Dataset entries
+-------+

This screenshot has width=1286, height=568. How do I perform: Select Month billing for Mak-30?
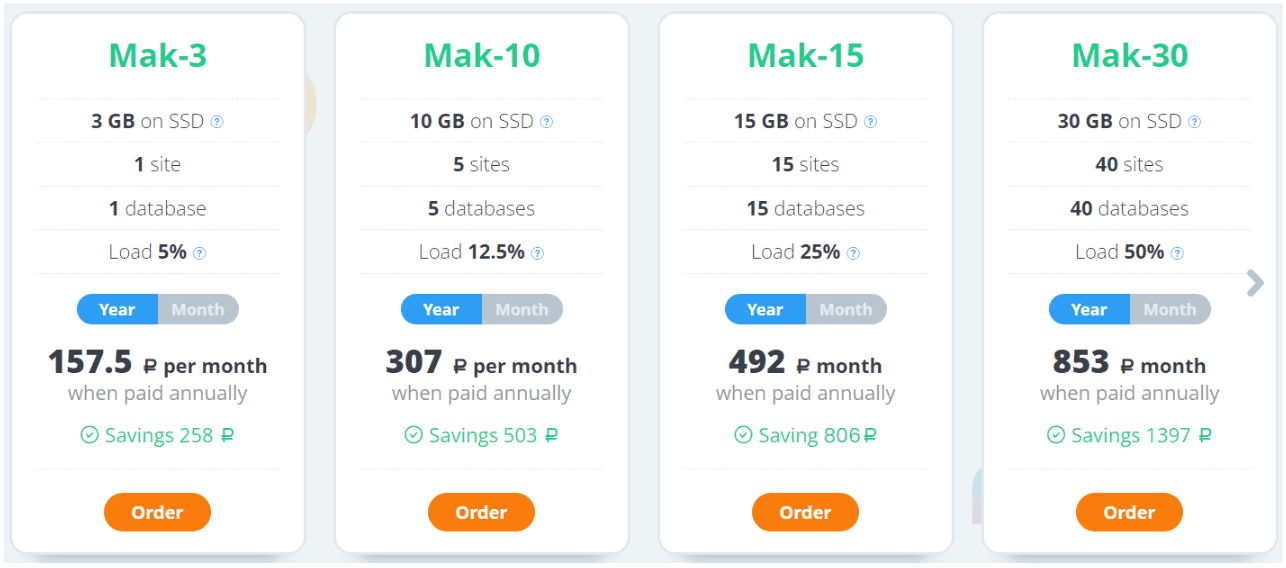tap(1170, 309)
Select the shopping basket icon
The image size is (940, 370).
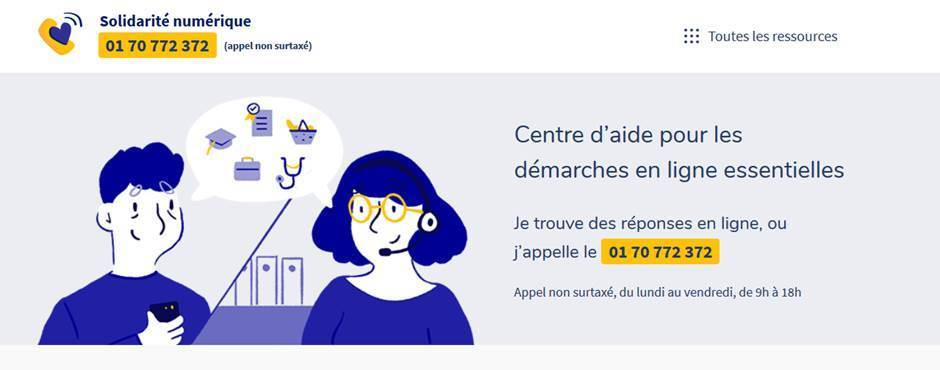pos(302,131)

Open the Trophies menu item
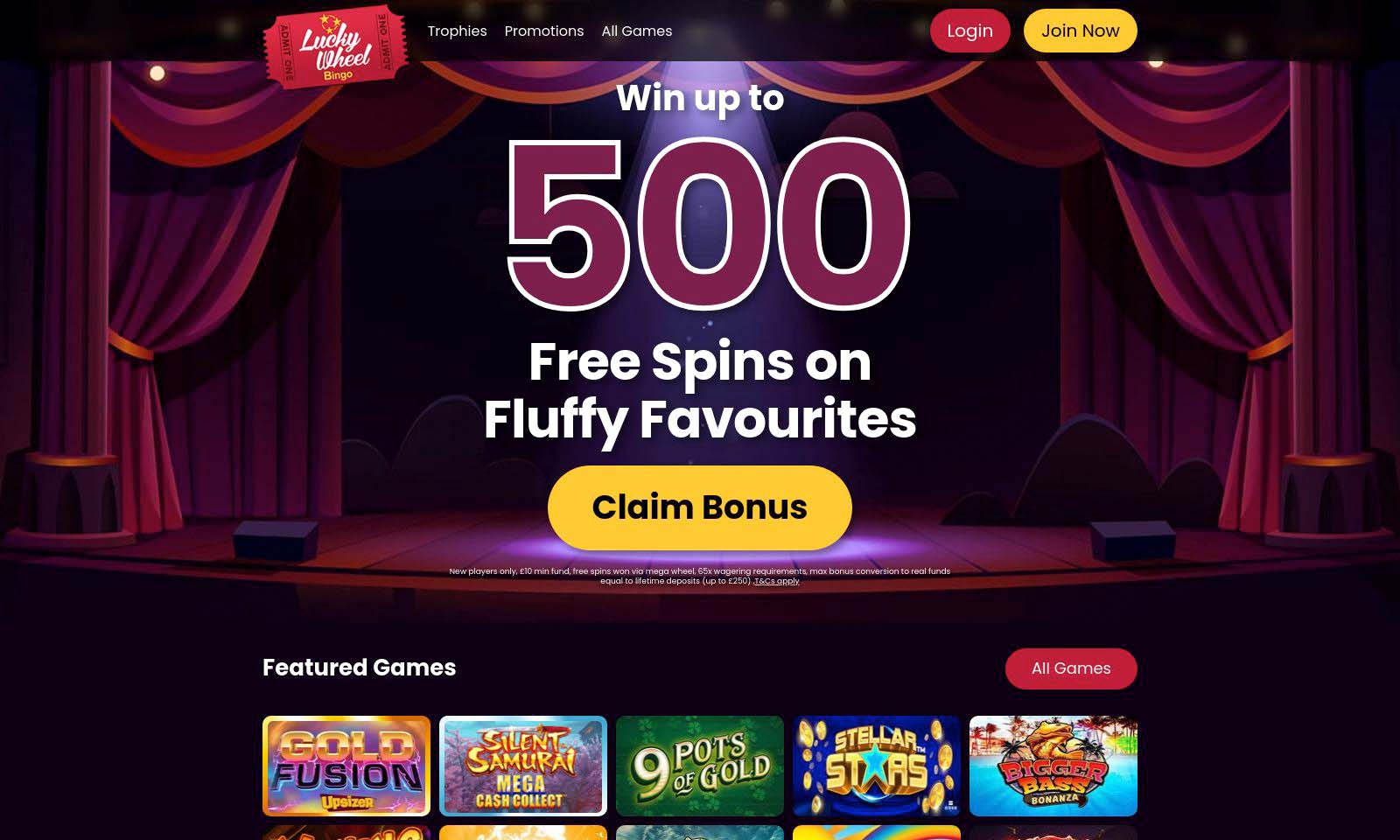point(457,31)
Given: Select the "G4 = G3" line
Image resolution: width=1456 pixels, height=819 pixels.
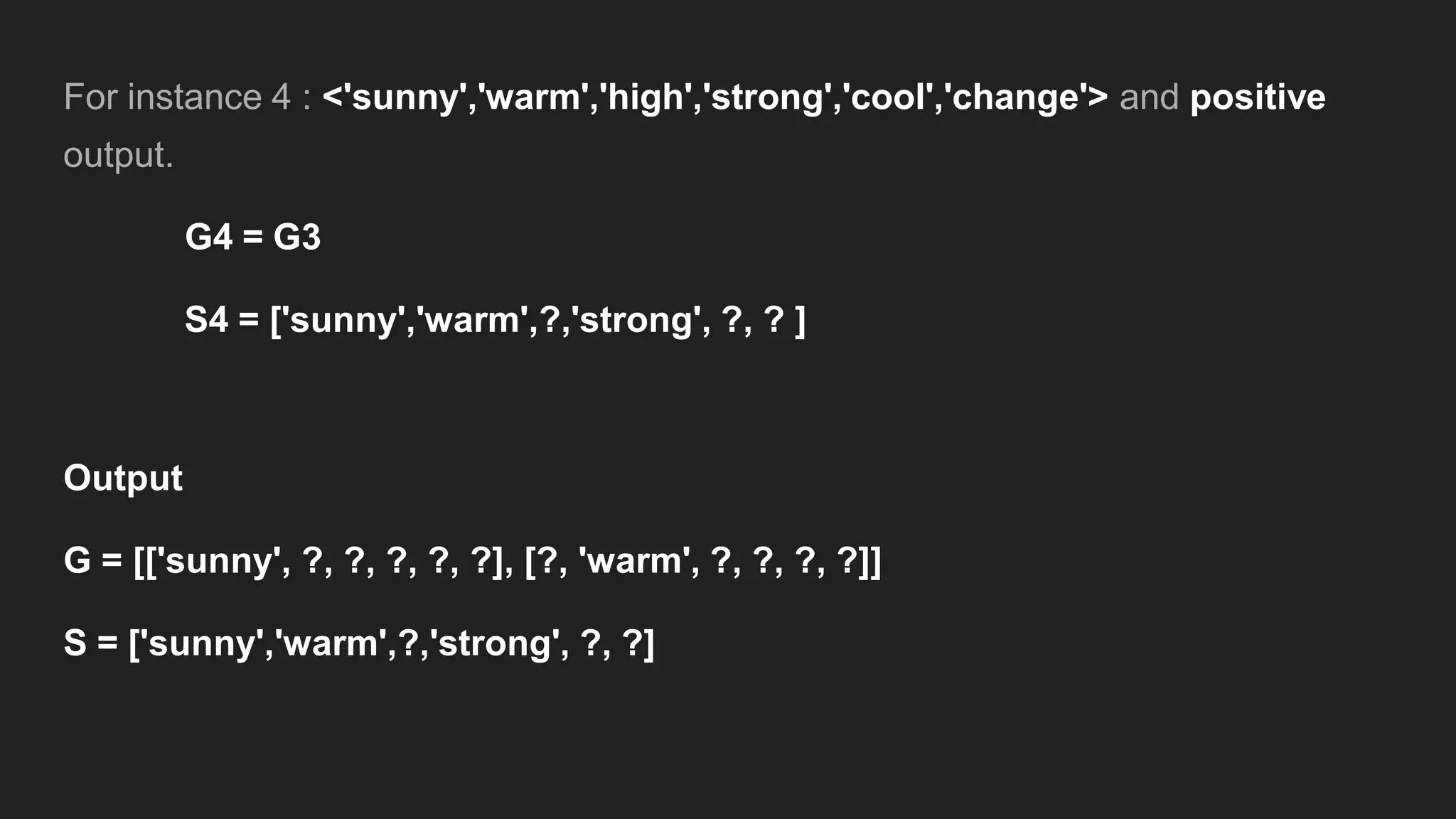Looking at the screenshot, I should click(253, 237).
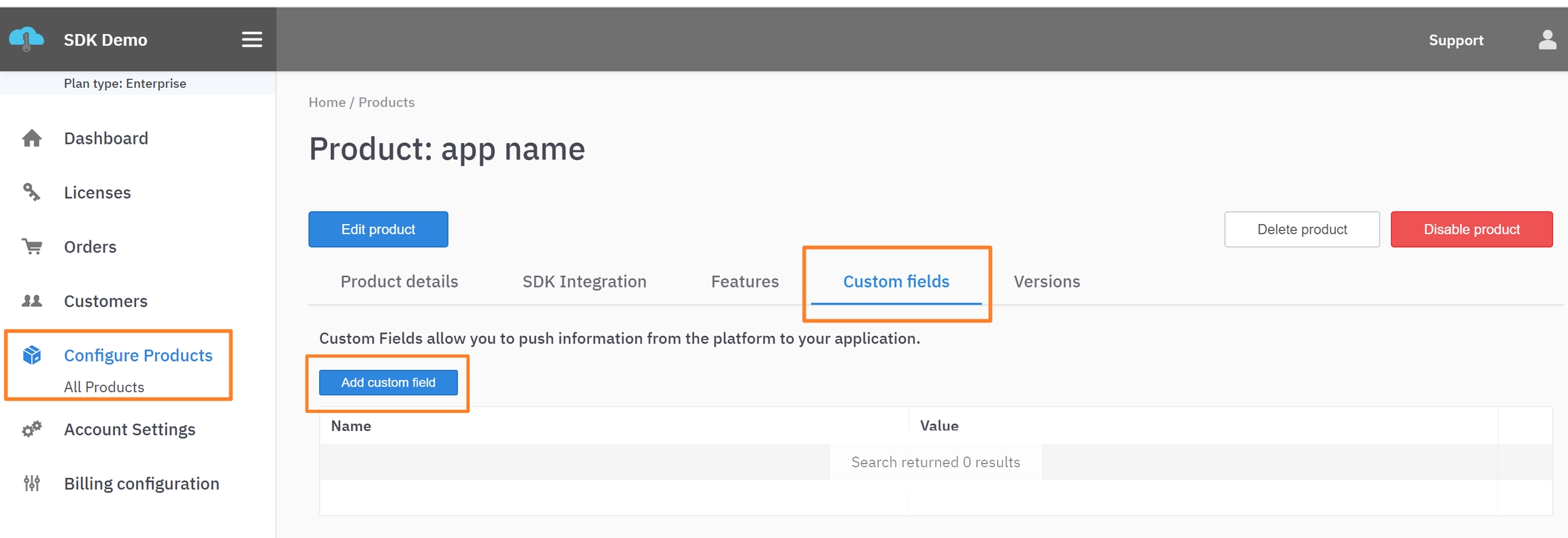The image size is (1568, 538).
Task: Open the Features tab
Action: coord(745,281)
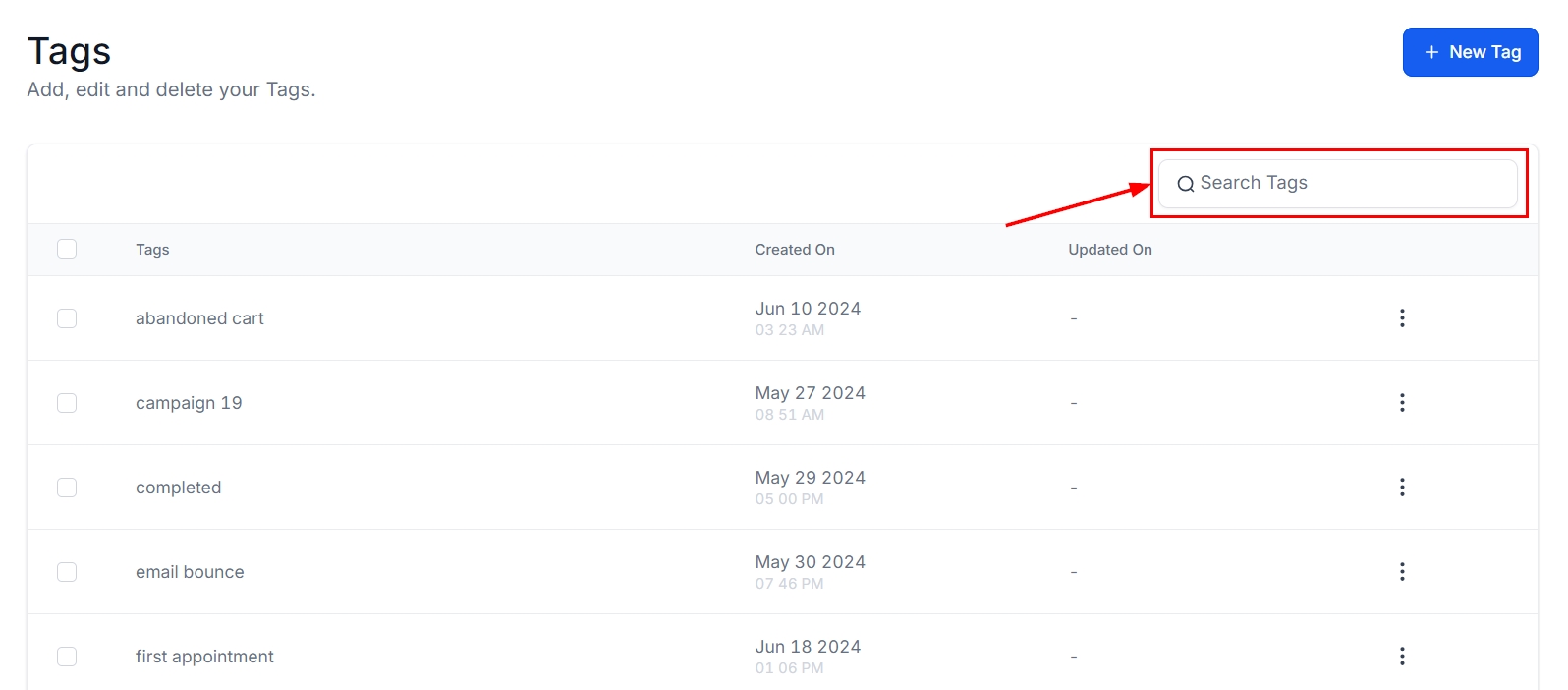The width and height of the screenshot is (1568, 690).
Task: Open kebab menu for first appointment
Action: tap(1402, 657)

+-------+

ACTIVITY
Would you reproduce the lines above, from the very first through the line containing "Given: Select the", exactly and without the pictures?

SOLVED EXERCISE
This screenshot has width=1286, height=568. How do I perform: Select Month billing for Mak-30?
tap(1170, 309)
Select the shopping basket icon
The image size is (940, 370).
pos(302,131)

Open the Trophies menu item
point(457,31)
Given: Select the "G4 = G3" line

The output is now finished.